21世紀終盤から22世紀初頭にかけてMR機器メーカ「safetyplant industry」(以降「SPI」と呼称)によって開発された、MR技術から派生した「Solid Hologram System」(以降「SHS」と呼称)は、特定の条件を満たした「Solid Hologram Field」(以降「SHF」と呼称 )と名付けられた環境下にて疑似的な質量を付与したホログラム――「触れることが出来る映像」――を生み出すシステムとしてリリースされた。


 SHSはホログラムを生成するSHFと、ホログラムへの接触判定を実現する物質「Hologram Cell」(以降「HC」と呼称、詳細は後述)を一組として構成される。また、ホログラムの疑似的な質量を身体へ体感させる必要性がある場合は、既存のMR向けに発売されている頭部装備型の簡易VR機(※1)を転用する。

 SHFは、各種波形やイオンの発生と観測、量子データや電子データを送受信する機能を持ったポール(最低3本が必要)(※2)と、制御・演算用の電算機1台が基本構成となる。

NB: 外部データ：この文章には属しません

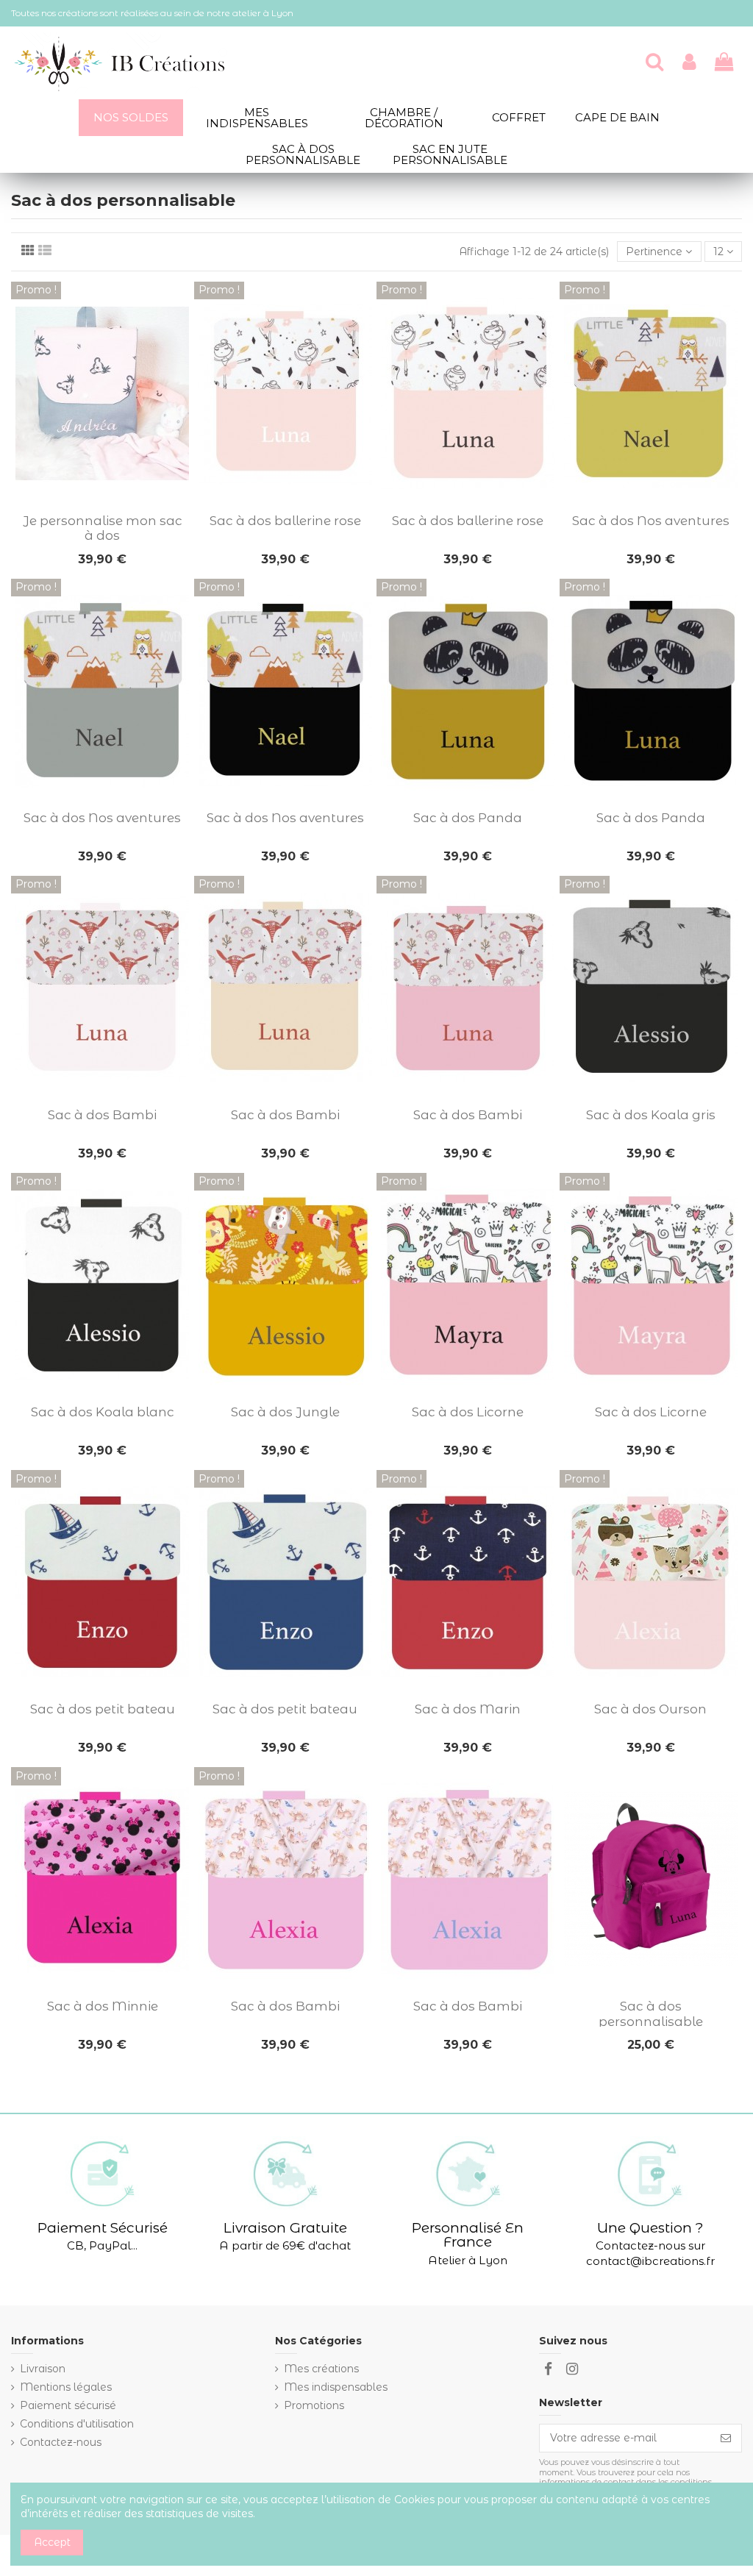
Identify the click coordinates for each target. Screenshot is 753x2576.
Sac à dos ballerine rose (285, 520)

空間を囲むよう、2つの辺を形作る角毎にポールを設置することで、辺と角を結ぶ内側がエミュレート空間となり、ホログラムが発生可能な環境を構築する。それぞれの辺は、ポール間を可視レーザー光で結び、有効範囲外を視覚的に判別できるようにしている。

SHF環境下では、ポール設置内側で各種波形を計測することで、床にあるイスや野外であれば岩や小石など、実際の物体の配置位置を読み取り、障害物オブジェクトとして当たり判定を制御できる。

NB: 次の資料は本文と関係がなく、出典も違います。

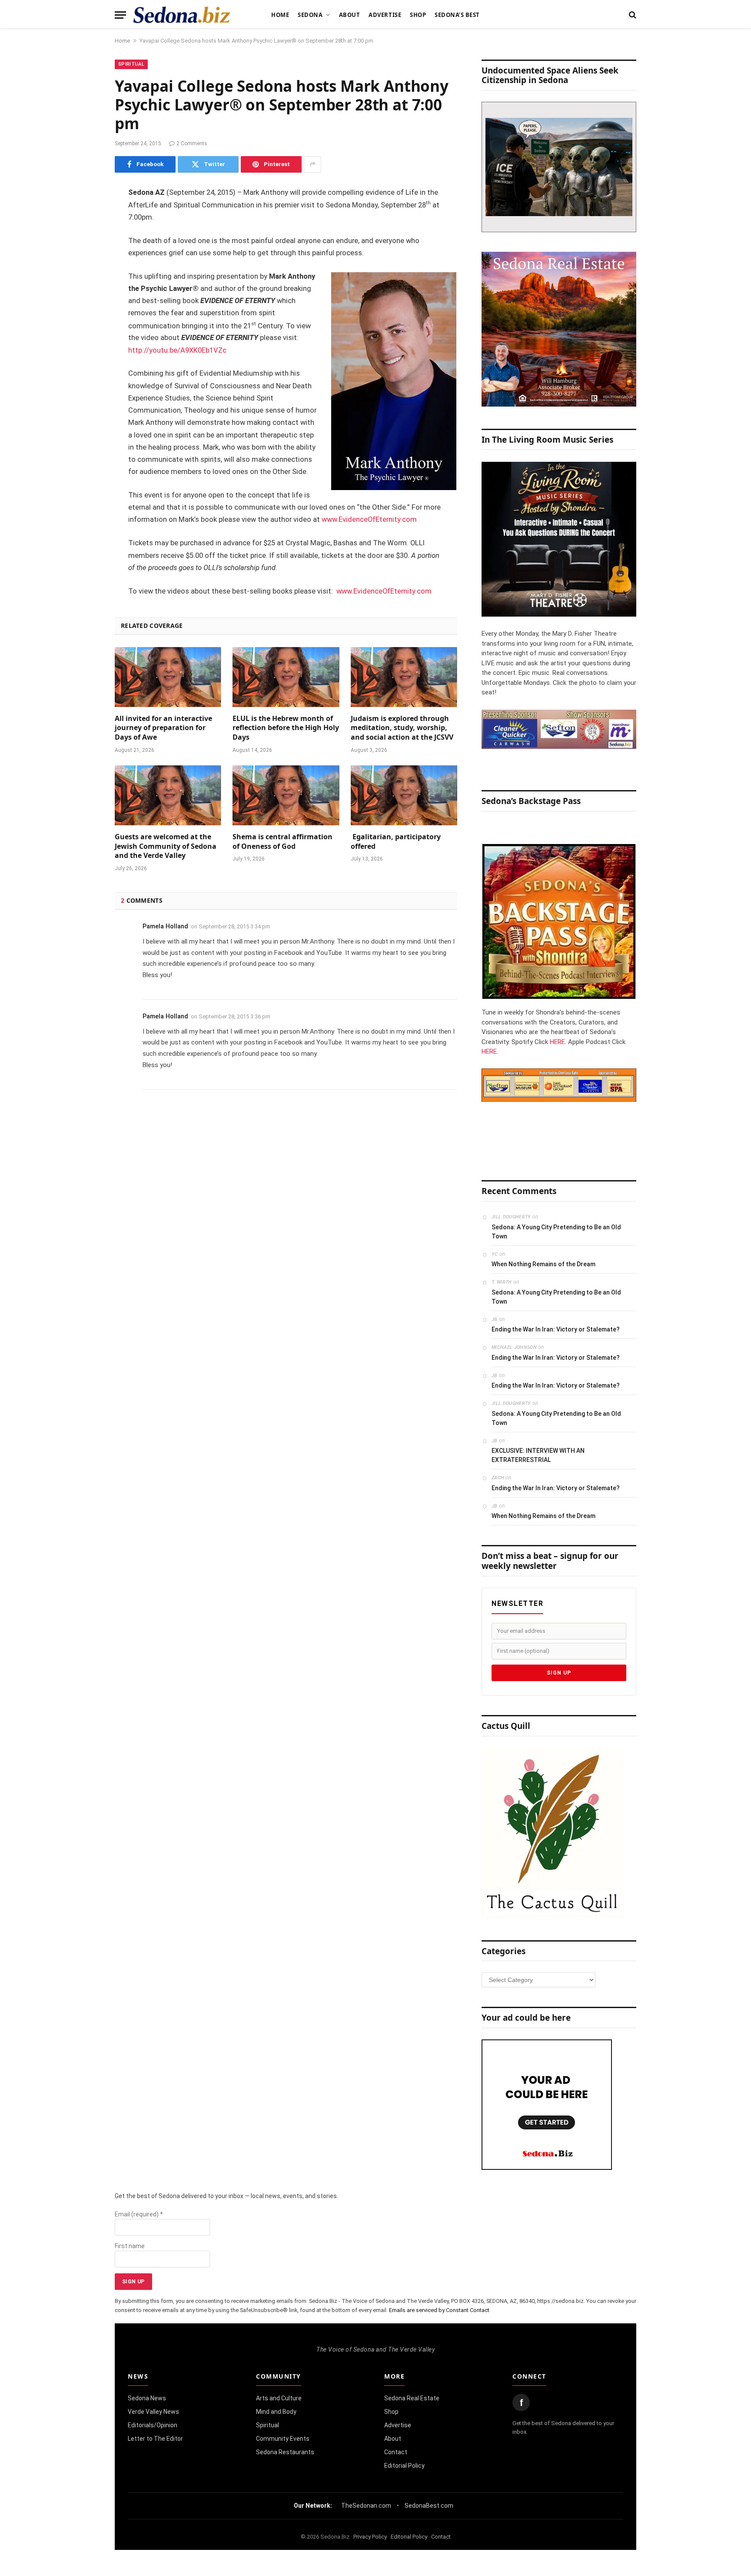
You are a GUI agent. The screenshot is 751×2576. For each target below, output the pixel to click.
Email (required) (139, 2214)
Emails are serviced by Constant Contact (439, 2310)
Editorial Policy (404, 2465)
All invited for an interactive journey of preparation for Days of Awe (163, 728)
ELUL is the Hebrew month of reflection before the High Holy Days (286, 728)
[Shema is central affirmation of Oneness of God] (286, 795)
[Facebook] (84, 215)
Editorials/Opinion (152, 2425)
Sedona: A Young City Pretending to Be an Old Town (556, 1232)
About (349, 15)
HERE (557, 1042)
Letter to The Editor (155, 2438)
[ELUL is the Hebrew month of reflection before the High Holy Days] (286, 677)
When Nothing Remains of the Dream (543, 1264)
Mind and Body (276, 2411)
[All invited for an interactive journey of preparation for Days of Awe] (168, 677)
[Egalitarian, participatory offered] (404, 795)
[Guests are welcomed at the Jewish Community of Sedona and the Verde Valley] (168, 795)
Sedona (310, 15)
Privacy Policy (370, 2536)
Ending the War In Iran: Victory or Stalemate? (556, 1329)
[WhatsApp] (84, 348)
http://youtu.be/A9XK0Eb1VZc (177, 350)
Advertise (385, 15)
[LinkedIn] (84, 259)
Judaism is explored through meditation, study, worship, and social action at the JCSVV (403, 728)
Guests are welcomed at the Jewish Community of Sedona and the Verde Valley (165, 846)
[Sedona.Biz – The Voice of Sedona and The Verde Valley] (182, 14)
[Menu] (120, 15)
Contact (395, 2452)
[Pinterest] (84, 281)
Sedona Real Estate (411, 2398)
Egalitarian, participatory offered (396, 841)
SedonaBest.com (429, 2505)
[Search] (631, 15)
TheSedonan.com (366, 2505)
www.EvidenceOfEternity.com (369, 519)
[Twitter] (84, 237)
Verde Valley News (153, 2411)
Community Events (282, 2438)
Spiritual (131, 64)
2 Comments (191, 143)
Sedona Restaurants (285, 2452)
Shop (418, 15)
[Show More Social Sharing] (312, 164)
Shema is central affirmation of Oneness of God (282, 841)
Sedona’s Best (457, 15)
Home (280, 15)
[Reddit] (84, 326)
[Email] (84, 304)
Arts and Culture (279, 2398)
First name (130, 2245)
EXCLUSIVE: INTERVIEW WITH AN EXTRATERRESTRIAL (538, 1455)
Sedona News (147, 2398)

また、フィールド内部で障害物が多い場所など、複数の障害物による計測波等の死角が多いエリア(※3)でも、電算機のモニタへエリアのどこが問題点となるか画像表示され、追加のポール設置可能範囲と最良配置位置がカラー表示される。配置位置がユーザを阻害する箇所である場合、設置可能範囲内にて位置を調整する。


 SHFが構築した環境下にて、光波、電子線、マイクロ波等に反応する物質を開発し、物理的な手段を用いたホログラムへの干渉方法が確立された。この物質は、既存の金属系素材と科学薬品による合成から成り立ち、「Hologram Cell」(通称「HC」)と名付けられた。(※4)

HCは、比較的安価で生成が可能であり、粒子状や繊維状など柔軟に加工が可能、更に塗料やプラスチック等へ混入しても効果が損なわれない特徴を持つ(※5)。形状に制約なく成型出来るため、様々な分野での利用が期待された。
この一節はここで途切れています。